Le droit de retrait à l’heure du coronavirus

Qu’est-ce que le droit de retrait ?

D’abord, un point sur le droit existant.

Le droit de retrait est encadré par les dispositions de l’article L.4131-1 du code du travail : 

« Le travailleur alerte immédiatement l'employeur de toute situation de travail dont il a un motif raisonnable de penser qu'elle présente un danger grave et imminent pour sa vie ou sa santé ainsi que de toute défectuosité qu'il constate dans les systèmes de protection.

Il peut se retirer d'une telle situation.

L'employeur ne peut demander au travailleur qui a fait usage de son droit de retrait de reprendre son activité dans une situation de travail où persiste un danger grave et imminent résultant notamment d'une défectuosité du système de protection ».

L’article L.4131-1 du code du travail confère ainsi aux salariés un pouvoir d'initiative.

En effet, dans une situation de travail dont il a un motif raisonnable de penser qu'elle présente un danger grave et imminent pour sa vie ou sa santé, le salarié peut :

  • signaler immédiatement une telle situation à l'employeur ou à son représentant ;

  • se retirer de cette situation.

Une limite est précisée à l’article L.4132-1 du code du travail : « le droit de retrait est exercé de telle manière qu'elle ne puisse créer pour autrui une nouvelle situation de danger grave et imminent ».

Le salarié qui exerce son droit de retrait doit donc veiller à ne pas créer, par l’exercice de son droit, une situation de danger pour ses collègues de travail.

A noter : en pratique, lorsqu’un salarié décide d’exercer son droit de retrait, il lui est fortement recommandé d’en informer son employeur par écrit afin qu’il puisse en conserver la preuve.

Le salarié peut également en informer l’inspection du travail, même s’il n’en a pas l’obligation.


Puis-je invoquer la crise sanitaire pour exercer mon droit de retrait ?

Il ne faut pas perdre de vue que le droit de retrait vise une situation particulière de travail et non une situation générale et nationale de pandémie.

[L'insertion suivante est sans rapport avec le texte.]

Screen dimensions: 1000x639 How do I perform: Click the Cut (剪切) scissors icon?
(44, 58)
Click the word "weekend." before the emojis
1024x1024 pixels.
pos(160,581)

En l’état du droit, un salarié ne pourrait donc vraisemblablement pas exercer son droit de retrait sur la seule base de l’existence du virus Covid 19.

Concrètement et à titre d’exemple, un salarié en télé-travail ne pourrait pas se contenter d’invoquer la pandémie pour justifier l’exercice d’un droit de retrait et cesser ipso facto toute prestation de travail.

En revanche, le droit de retrait pourrait trouver à s’exercer si, dans le contexte de pandémie, un employeur ne mettait pas en œuvre les dispositions prévues par le Code du travail et les recommandations nationales visant à protéger la santé et à assurer la sécurité de son personnel exposé (comme par exemple une organisation du travail qui permettrait d’appliquer, au minimum, les gestes « barrière »), et s’il n’informait pas et ne préparait pas son personnel (notamment dans le cadre des institutions représentatives du personnel).

A retenir : Le droit de retrait s’apprécie au cas par cas, en fonction de la situation de travail concrète du salarié.


Quels sont les risques ?

Aucune sanction ni aucune retenue de salaire ne peut être prise à l'encontre d'un travailleur qui se serait retiré d'une situation de travail dont il avait un motif légitime de penser qu'elle présentait un danger grave ou imminent pour lui.

Encore faut-il que l’exercice du droit de retrait soit considéré comme légitime.

En effet, le salarié peut, en revanche, être sanctionné en cas de retrait non fondé sur un motif raisonnable : il s'expose, le cas échéant, à une retenue sur salaire, à une sanction disciplinaire, voire à un licenciement. 

En cas de litige, il reviendrait aux tribunaux d’apprécier au cas par cas et a posteriori si les conditions d’exercice du droit de retrait sont réunies et si la sanction éventuellement prononcée par l’employeur est fondée ou non. 

A noter : l'appréciation par un juge du motif raisonnable que peut avoir un salarié de penser qu'il existe un danger grave et imminent de nature à justifier l'exercice du droit de retrait est souveraine.

Il est dès lors conseillé au salarié qui décide d’exercer son droit de retrait de conserver, dans la mesure du possible, tout élément de preuve de nature à démontrer qu’il avait un motif raisonnable de penser que ses conditions de travail présentaient un danger grave et imminent.